◆ TASK TO COMPLETE
Print nothing but the lines below starting at the line that holds "You are a computer-use" and ending at the line that holds "Image resolution: width=600", including both, each exactly as written.

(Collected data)

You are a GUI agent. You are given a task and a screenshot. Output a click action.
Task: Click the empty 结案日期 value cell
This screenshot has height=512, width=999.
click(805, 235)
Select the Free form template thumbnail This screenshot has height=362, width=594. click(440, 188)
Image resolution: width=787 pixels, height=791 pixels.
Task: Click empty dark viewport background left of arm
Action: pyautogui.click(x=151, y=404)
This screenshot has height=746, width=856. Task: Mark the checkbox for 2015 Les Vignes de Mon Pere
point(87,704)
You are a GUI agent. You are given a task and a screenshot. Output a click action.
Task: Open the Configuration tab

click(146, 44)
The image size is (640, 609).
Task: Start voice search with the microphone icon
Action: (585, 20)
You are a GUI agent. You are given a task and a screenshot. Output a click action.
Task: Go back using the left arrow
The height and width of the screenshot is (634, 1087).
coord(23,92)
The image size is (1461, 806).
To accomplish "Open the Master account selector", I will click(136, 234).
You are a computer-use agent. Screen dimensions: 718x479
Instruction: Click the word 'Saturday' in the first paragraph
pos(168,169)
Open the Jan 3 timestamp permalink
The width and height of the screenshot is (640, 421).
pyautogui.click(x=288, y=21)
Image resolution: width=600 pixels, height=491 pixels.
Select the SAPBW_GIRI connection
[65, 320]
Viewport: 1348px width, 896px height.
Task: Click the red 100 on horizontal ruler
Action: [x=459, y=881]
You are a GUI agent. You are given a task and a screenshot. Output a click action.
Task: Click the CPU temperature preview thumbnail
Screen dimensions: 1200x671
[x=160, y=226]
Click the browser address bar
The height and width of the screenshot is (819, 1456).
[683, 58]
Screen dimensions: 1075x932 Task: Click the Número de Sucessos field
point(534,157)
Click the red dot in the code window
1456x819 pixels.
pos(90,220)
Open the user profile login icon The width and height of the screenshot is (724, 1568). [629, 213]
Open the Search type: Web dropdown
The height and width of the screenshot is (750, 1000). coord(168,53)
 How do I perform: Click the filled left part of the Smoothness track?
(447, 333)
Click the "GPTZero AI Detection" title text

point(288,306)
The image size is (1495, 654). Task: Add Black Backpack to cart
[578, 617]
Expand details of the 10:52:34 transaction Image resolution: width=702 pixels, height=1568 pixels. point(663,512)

◆ RESULT OF THE TASK
You are a computer-use agent. Screen dimensions: 718x479
Instruction: Click the word 'Saturday' in the first paragraph
pos(168,169)
Open the Jan 3 timestamp permalink
The width and height of the screenshot is (640, 421).
pyautogui.click(x=288, y=21)
Image resolution: width=600 pixels, height=491 pixels.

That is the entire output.